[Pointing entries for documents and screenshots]
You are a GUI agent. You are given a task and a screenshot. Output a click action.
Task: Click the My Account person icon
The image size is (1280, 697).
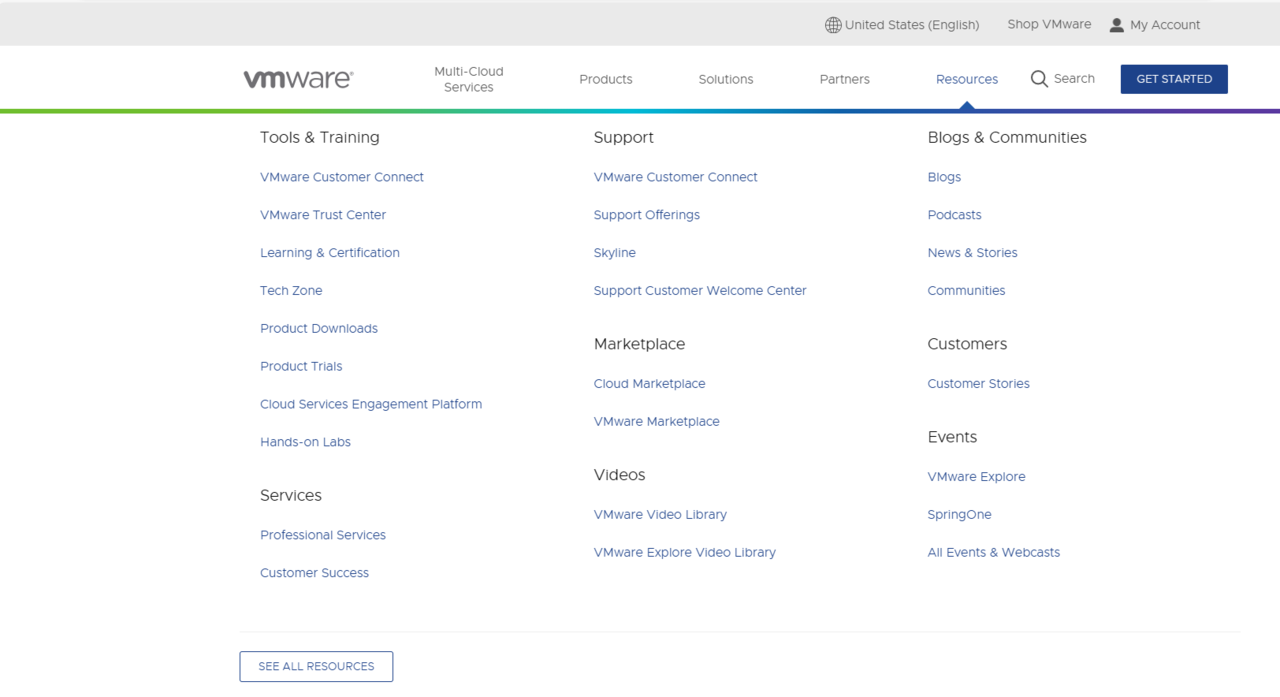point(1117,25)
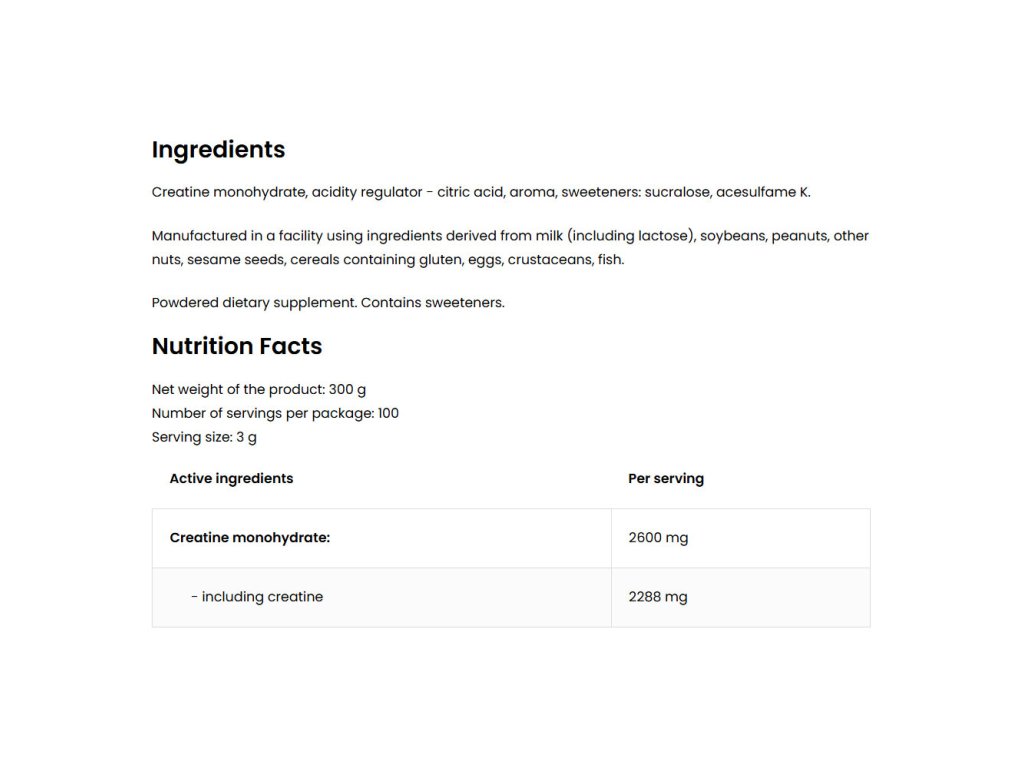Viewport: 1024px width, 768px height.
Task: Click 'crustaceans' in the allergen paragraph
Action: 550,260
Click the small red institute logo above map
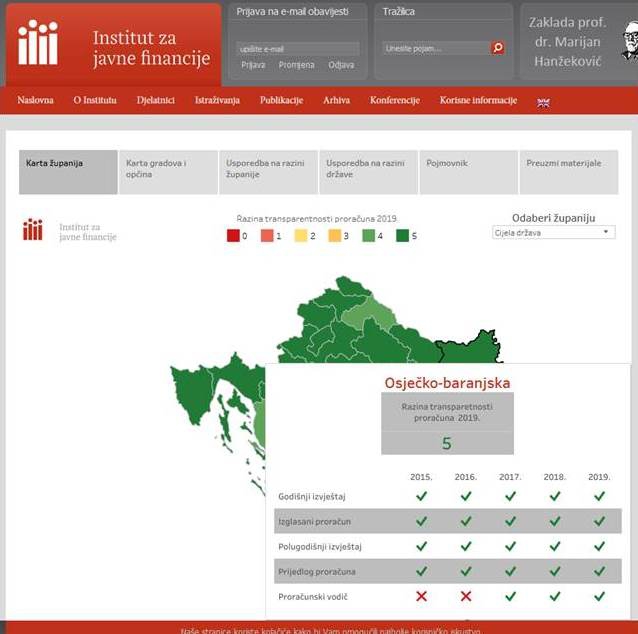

[Set task] Please pull every line of text from the rows above, word for word, and leave the pictures out.

[Expected answer]
You are a GUI agent. You are given a task and a screenshot. Output a click action.
Task: Click the My Account person icon
The image size is (1280, 697).
point(1117,25)
Viewport: 1024px width, 768px height.
Task: Click 'crustaceans' in the allergen paragraph
Action: 550,260
Click the small red institute logo above map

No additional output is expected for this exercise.